Senate President Bukola Saraki gave this advice on Tuesday while unveiling the renewed media center of the Senate Press Corps in Abuja.
He identified two key areas that require priority attention for the budget to be implemented efficiently, noting that the legislators were already considering those issues especially in the area of government’s procurement process.
“It’s very likely that we would come out with an amendment bill as regards certain areas of the procurement law and that is something that would come out very soon, to see how we can assist the Executive to see that the budget is implementable.
The second area is the issue of funding the deficit, and I am happy that the Minister of Finance was speaking about that because that’s another area that, even though we do all our part with regards to passing of the budget, funding the deficit is key to ensure that the ability to raise those funds is there.”

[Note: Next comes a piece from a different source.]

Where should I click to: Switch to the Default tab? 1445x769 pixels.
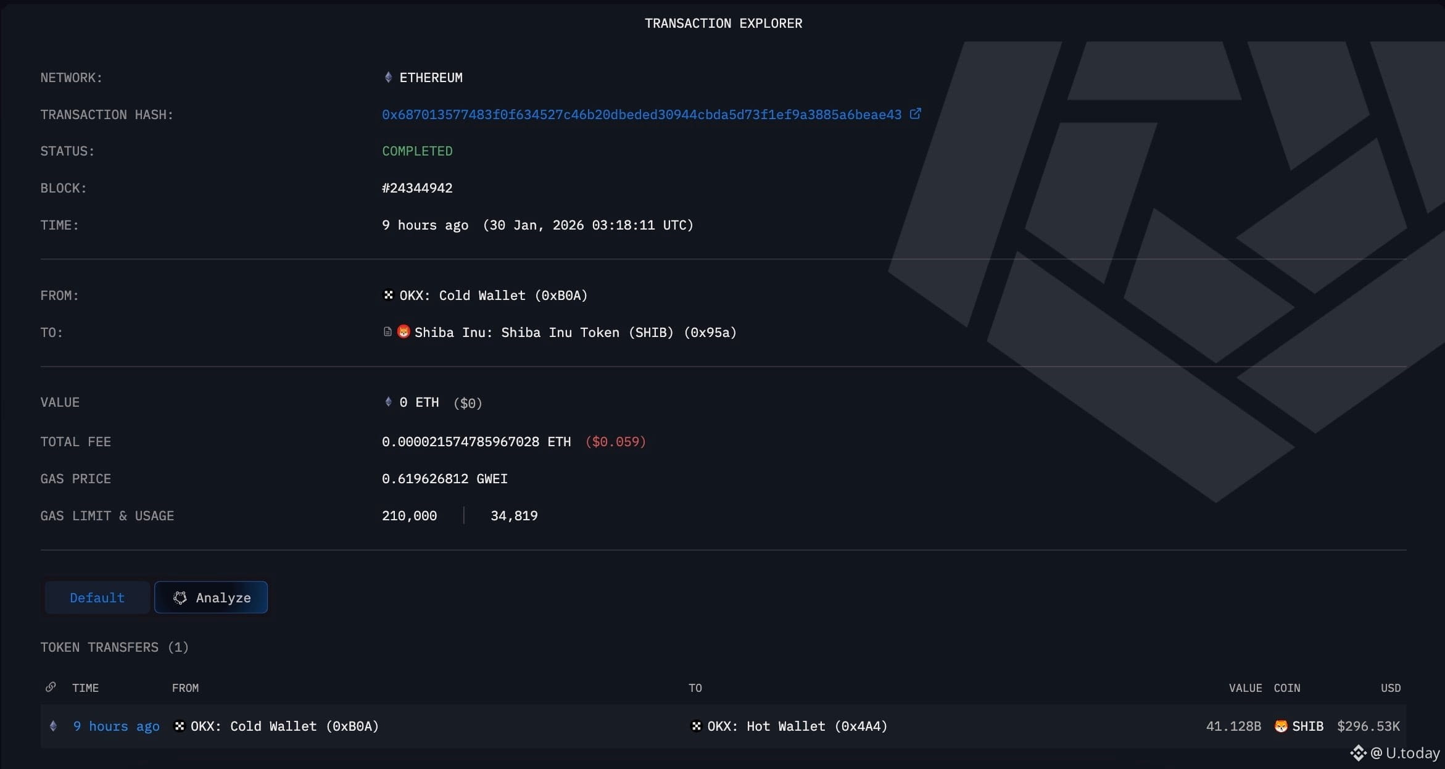97,597
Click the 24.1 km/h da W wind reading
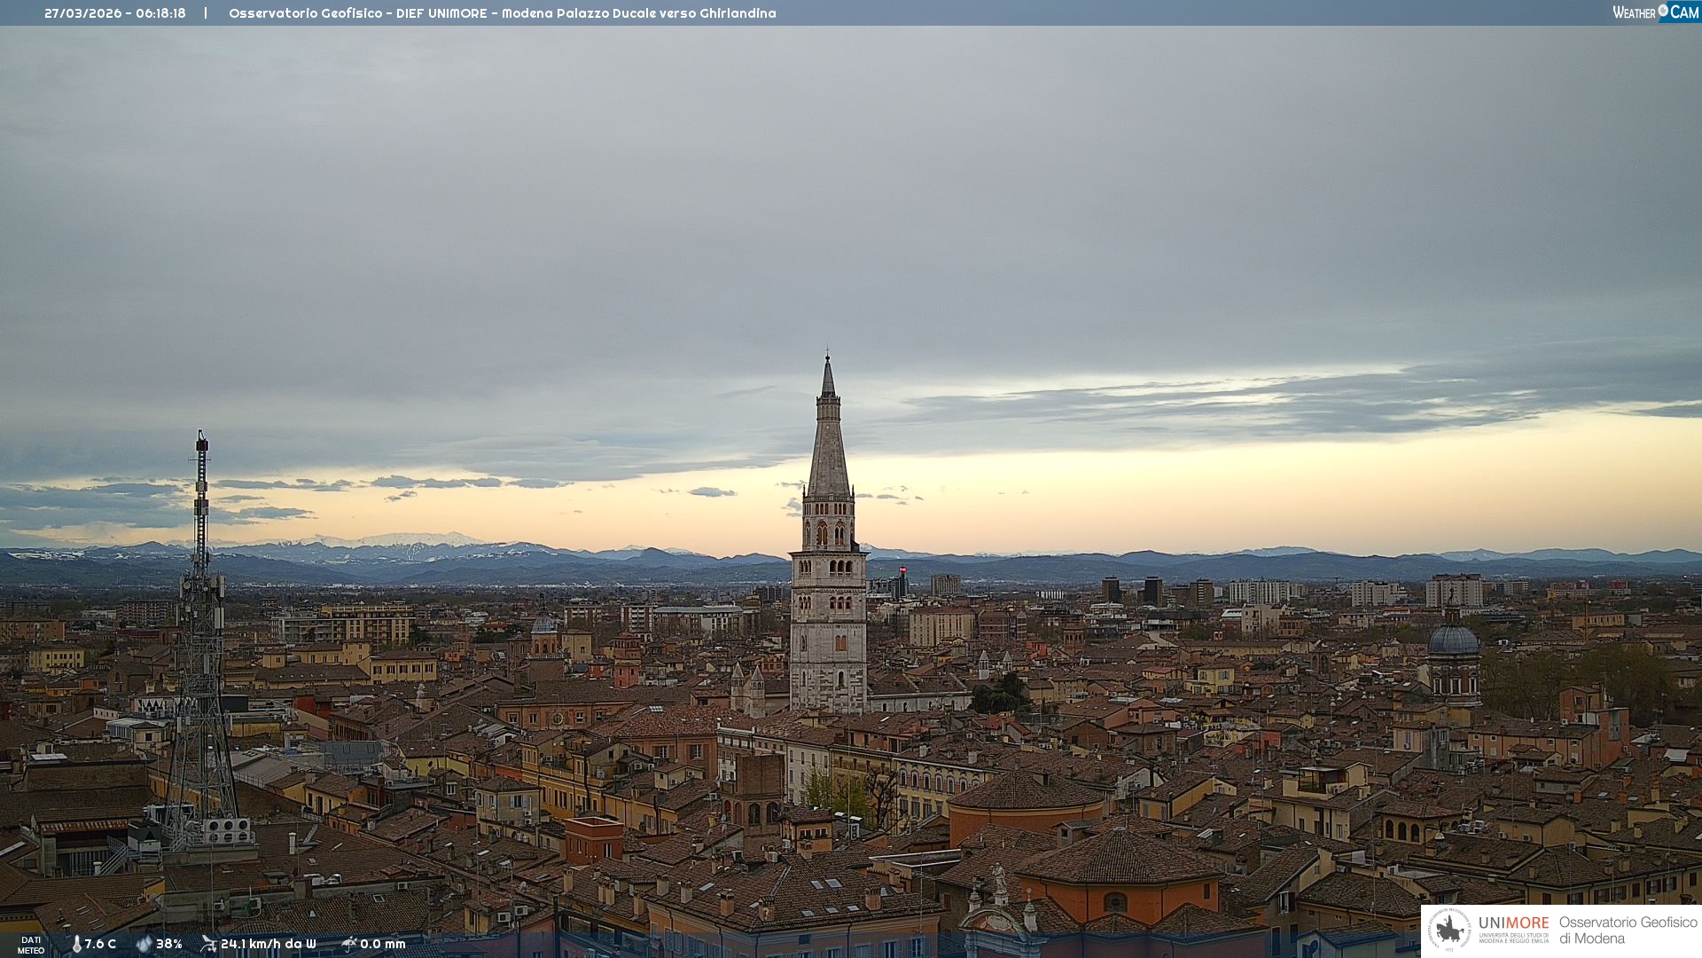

He observed that Nigeria at this point in time, has no other option to its economic re-engineering, than to be less dependent on crude oil revenue which the 2016 budget proposal has demonstrated. According to the Senate President, “the success of the budget is less on the bench mark of crude oil price but more dependent on non-oil revenue and independent revenue.”
“If N830bn is coming from crude oil revenue and it’s only 23% of the total budget, so even if the price goes up or down, we are not really so much vulnerable,” he said.
Senator Saraki also appealed to Nigerians to cooperate more with the present government, even as he frowned at the situation where individuals were consistently persecuted for the mistakes of the previous governments.
“Look, we have all been here since 1999 where things were not done right, we were all part of it even though we were not in the National Assembly at that time but we were all Nigerians. We must realize that things have changed with time, and there is increased participation in this democratic process as all of us have agreed that things have to be done differently.
So I think it’s a more of cooperation, encouragement and participation, as opposed to trying to hold one person responsible for the mistakes of the past that we were all part of but it is now clear that doing it right now is the way forward.”